Le troll libre
J'ai ouvert les yeux sur le monde quand ce siècle avait deux ans.
C'était vers la fin de l'hiver, je suis descendu comme les grands.
Il me fallait tout découvrir, ma curiosité me guidait,
Les galeries me tendaient les bras, les profondeurs déjà m'appelaient.
Attiré par les gigots d'gob' j'allais de trésor en trésor,
Je courais dansais et riais, j'en voulais encore et encore.
J'ai trouvé une dague de mithril, j'en étais fier comme un dindon,
Je la portais en paradant. Disons-le, j'avais l'air d'un con.
Agacé par ce trollinou qui semblait se prendre pour un gritch,
Un autre troll bien plus âgé décida de me botter les miches.
J'étais très ignorant de tout mais je n'avais peur de rien,
Avec ma belle dague toute neuve je frappai le vil sagouin.
Et puis un autre est arrivé, a liquidé mon agresseur,
Mais quand j'ai voulu le remercier il m'a frappé avec ardeur.
Il était encore plus âgé et ma lame ne put le toucher,
Mais il me lançait des bourre-pifs que je ne pouvais éviter.
Alors vite je suis remonté, je devais me mettre à l'abri,
J'ai pansé mes plaies au soleil, soigné mes miches endolories.
À cause de ça j'ai réfléchi, et forcément l'idée me vint
Qu'en groupe on est plus efficace, qu'un seul troll vaut moins que vingt.
J'ai donc rejoint les Nighthunters, et en meute j'ai repris la chasse,
J'étais petit donc finisseur, et ça c'était vraiment la classe.
Mais la guerre vint à éclater, on craignait l'arrivée du Sombre,
Je me jetai dans la bataille, moi qui avais peur de mon ombre.
J'étais jeune et sans expérience, les gros me regardaient de haut,
Mais en participant au Rituel j'aidai à écarter le fléau.
Puis écœuré par l'attitude de tous ces gros lumineux
Qui écrasaient les trollinous et se prenaient pour des dieux,
Qui non contents de les railler n'hésitaient pas à les voler,
Je perdis tous mes repères, je me mis à assassiner.
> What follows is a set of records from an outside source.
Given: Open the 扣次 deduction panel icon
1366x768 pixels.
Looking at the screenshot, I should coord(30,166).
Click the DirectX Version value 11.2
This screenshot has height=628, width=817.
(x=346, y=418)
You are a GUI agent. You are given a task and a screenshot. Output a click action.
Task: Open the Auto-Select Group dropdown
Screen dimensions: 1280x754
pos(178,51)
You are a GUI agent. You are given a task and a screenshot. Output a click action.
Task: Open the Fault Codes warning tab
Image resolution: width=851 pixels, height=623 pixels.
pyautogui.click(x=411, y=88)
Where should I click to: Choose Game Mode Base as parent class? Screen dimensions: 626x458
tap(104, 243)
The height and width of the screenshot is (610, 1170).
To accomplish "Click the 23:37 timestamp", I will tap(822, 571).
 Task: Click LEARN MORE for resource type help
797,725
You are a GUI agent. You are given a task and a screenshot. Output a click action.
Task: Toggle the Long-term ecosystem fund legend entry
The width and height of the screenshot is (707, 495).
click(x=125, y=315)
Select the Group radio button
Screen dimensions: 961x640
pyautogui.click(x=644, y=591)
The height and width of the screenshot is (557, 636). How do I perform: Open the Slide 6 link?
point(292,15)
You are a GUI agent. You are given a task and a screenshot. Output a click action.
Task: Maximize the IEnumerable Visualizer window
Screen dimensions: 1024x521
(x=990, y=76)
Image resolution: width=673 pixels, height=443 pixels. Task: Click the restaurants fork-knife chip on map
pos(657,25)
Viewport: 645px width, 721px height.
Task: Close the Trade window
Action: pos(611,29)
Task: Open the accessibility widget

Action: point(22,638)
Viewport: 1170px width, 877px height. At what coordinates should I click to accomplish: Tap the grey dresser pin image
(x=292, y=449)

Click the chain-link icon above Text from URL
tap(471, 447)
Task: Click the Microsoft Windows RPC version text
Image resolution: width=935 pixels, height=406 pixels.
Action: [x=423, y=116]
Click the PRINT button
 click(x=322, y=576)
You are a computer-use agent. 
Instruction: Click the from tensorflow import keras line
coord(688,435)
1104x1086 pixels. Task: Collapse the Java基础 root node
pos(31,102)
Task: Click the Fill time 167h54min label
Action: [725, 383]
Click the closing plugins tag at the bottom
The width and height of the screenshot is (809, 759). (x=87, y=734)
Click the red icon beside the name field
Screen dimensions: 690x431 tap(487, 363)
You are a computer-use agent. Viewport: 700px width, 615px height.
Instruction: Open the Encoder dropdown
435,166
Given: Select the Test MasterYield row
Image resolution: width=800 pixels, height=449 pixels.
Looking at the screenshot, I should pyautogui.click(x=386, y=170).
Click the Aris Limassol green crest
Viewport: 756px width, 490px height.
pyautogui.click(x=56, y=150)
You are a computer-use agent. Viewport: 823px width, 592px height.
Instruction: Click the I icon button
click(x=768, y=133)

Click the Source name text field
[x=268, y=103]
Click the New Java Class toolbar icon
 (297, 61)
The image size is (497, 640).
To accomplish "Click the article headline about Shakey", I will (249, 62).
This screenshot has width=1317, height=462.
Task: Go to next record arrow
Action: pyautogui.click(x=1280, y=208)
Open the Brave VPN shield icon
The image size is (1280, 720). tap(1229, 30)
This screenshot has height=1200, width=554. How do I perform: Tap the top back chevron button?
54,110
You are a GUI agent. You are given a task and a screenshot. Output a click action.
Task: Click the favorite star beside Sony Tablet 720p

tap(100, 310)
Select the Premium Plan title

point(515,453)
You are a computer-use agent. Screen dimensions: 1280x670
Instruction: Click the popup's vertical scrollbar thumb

Abandonnant tous les loups, je partis avec un ami.
Nous fondâmes notre propre clan, du crime je fis l'apologie.
Un jour ma danse de mort prit fin, d'un culte je devins le guru,
Je prônais la paix et l'amour, le fou était devenu doux.
Cette époque aussi n'eut qu'un temps, je retrouvai les Nighthunters,
Et tous m'ouvrirent grand les bras : pour eux j'étais toujours des leurs.
La chasse entre loups a repris, j'étais rentré à la maison,
Les monstres tremblaient devant nous, et nom d'un gob' ! que c'était bon !
Peu à peu, d'une traque à l'autre, nous avons retrouvé nos marques,
C'était tranquilles et sereins que nous menions notre barque.
Puis un jour le nouveau chasseur est redevenu Chapelain
Preuve s'il en était besoin qu'il avait retrouvé ses copains.
Mais mon amour des profondeurs jamais n'avait pu s'éteindre,
Et un soir de désœuvrement je le vis de nouveau se poindre.
J'ai salué tous mes amis, ensemble nous avons dansé,
Nous avons bu toute la nuit, au petit matin j'ai vidangé.
Alors entamant mon voyage, j'ai traîné ma grande carcasse
Le long des parois rocheuses, toujours plus loin de la surface.
J'ai bien fait tomber ton record, Nyctalope l'exploratroll !
Et puis maintenant je reviens, pour retrouver mes copains trolls.
Le Hall est un monde difficile, et je suis un être compliqué,
Mais mon errance est terminée, ma quête est enfin achevée.
Il ne me reste qu'à rentrer, j'ai retrouvé mon équilibre.
La chasse avec les loups peut reprendre : maintenant je suis un troll libre.